[Opening Records shown section]
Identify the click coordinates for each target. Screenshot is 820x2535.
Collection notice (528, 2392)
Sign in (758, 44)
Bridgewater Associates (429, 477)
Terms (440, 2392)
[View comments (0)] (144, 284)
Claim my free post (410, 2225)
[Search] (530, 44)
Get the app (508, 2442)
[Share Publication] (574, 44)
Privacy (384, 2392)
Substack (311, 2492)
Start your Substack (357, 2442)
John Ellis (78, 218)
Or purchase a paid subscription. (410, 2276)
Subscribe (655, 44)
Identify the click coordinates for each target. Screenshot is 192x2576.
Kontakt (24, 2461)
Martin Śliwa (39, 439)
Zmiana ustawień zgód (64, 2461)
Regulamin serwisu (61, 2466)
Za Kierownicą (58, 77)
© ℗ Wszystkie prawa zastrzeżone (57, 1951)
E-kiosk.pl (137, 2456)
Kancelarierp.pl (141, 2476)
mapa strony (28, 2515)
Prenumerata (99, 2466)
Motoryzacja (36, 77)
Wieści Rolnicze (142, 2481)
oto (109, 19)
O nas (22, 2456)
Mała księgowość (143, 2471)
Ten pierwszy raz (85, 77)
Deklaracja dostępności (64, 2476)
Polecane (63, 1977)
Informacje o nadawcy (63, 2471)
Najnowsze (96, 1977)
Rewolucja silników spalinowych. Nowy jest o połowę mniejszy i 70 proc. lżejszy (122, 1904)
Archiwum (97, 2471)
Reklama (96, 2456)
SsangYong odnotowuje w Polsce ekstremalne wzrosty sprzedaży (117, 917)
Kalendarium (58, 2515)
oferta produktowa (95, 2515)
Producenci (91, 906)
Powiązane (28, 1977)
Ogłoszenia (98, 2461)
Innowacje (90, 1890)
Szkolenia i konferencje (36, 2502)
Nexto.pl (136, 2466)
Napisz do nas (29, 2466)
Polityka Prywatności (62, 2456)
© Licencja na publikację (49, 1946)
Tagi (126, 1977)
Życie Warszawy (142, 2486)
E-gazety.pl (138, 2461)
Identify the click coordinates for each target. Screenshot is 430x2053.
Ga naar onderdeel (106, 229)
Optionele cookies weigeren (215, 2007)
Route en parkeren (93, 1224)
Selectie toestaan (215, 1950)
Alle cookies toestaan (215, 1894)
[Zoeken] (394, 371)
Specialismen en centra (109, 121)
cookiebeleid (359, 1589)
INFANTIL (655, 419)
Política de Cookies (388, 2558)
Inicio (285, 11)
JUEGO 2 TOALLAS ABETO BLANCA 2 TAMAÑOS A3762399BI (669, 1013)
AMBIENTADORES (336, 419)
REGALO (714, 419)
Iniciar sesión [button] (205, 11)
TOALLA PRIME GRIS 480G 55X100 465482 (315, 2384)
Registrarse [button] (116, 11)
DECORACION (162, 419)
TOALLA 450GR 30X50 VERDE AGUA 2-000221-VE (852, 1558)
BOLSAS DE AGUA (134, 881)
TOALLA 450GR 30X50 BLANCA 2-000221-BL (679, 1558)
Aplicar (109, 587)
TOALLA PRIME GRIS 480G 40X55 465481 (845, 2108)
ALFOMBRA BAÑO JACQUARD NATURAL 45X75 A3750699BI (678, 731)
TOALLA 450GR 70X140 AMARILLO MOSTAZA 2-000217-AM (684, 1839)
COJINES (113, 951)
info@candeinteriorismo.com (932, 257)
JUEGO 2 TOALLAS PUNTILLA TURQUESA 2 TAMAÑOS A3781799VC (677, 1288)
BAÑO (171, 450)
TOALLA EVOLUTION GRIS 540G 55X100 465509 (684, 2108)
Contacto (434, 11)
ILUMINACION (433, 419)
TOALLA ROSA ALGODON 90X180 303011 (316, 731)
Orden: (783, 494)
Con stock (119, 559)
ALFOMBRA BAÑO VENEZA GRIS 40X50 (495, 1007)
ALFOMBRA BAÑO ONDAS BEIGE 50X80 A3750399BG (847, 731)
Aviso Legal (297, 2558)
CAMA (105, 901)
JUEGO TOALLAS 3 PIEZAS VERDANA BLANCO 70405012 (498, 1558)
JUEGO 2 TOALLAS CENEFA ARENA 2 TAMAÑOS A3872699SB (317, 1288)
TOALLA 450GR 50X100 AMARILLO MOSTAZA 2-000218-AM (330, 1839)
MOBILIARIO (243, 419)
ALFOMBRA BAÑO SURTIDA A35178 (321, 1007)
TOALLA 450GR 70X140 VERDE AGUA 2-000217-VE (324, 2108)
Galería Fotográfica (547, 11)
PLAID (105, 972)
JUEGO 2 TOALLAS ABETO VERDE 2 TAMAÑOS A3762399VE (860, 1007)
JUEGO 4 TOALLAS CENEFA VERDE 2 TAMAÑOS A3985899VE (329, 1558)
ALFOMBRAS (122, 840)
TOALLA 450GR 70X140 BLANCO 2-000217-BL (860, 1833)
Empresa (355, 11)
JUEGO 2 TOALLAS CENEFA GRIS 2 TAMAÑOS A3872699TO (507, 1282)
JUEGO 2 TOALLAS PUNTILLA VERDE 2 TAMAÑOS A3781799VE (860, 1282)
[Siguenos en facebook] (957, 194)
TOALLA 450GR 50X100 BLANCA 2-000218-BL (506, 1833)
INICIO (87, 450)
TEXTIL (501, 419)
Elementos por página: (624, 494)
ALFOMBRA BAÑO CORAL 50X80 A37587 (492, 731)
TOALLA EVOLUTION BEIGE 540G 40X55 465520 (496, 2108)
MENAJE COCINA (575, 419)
[Closing Records shown section]
Problem details: Type out again, exactly as written, the lines from the beginning of the material through the one containing "Alle cookies toestaan (215, 1894)".

Task solution:
Identify the click coordinates for each target. Screenshot is 820x2535.
Collection notice (528, 2392)
Sign in (758, 44)
Bridgewater Associates (429, 477)
Terms (440, 2392)
[View comments (0)] (144, 284)
Claim my free post (410, 2225)
[Search] (530, 44)
Get the app (508, 2442)
[Share Publication] (574, 44)
Privacy (384, 2392)
Substack (311, 2492)
Start your Substack (357, 2442)
John Ellis (78, 218)
Or purchase a paid subscription. (410, 2276)
Subscribe (655, 44)
Identify the click coordinates for each target. Screenshot is 192x2576.
Kontakt (24, 2461)
Martin Śliwa (39, 439)
Zmiana ustawień zgód (64, 2461)
Regulamin serwisu (61, 2466)
Za Kierownicą (58, 77)
© ℗ Wszystkie prawa zastrzeżone (57, 1951)
E-kiosk.pl (137, 2456)
Kancelarierp.pl (141, 2476)
mapa strony (28, 2515)
Prenumerata (99, 2466)
Motoryzacja (36, 77)
Wieści Rolnicze (142, 2481)
oto (109, 19)
O nas (22, 2456)
Mała księgowość (143, 2471)
Ten pierwszy raz (85, 77)
Deklaracja dostępności (64, 2476)
Polecane (63, 1977)
Informacje o nadawcy (63, 2471)
Najnowsze (96, 1977)
Rewolucja silników spalinowych. Nowy jest o połowę mniejszy i 70 proc. lżejszy (122, 1904)
Archiwum (97, 2471)
Reklama (96, 2456)
SsangYong odnotowuje w Polsce ekstremalne wzrosty sprzedaży (117, 917)
Kalendarium (58, 2515)
oferta produktowa (95, 2515)
Producenci (91, 906)
Powiązane (28, 1977)
Ogłoszenia (98, 2461)
Innowacje (90, 1890)
Szkolenia i konferencje (36, 2502)
Nexto.pl (136, 2466)
Napisz do nas (29, 2466)
Polityka Prywatności (62, 2456)
© Licencja na publikację (49, 1946)
Tagi (126, 1977)
Życie Warszawy (142, 2486)
E-gazety.pl (138, 2461)
Identify the click coordinates for each target. Screenshot is 430x2053.
Ga naar onderdeel (106, 229)
Optionele cookies weigeren (215, 2007)
Route en parkeren (93, 1224)
Selectie toestaan (215, 1950)
Alle cookies toestaan (215, 1894)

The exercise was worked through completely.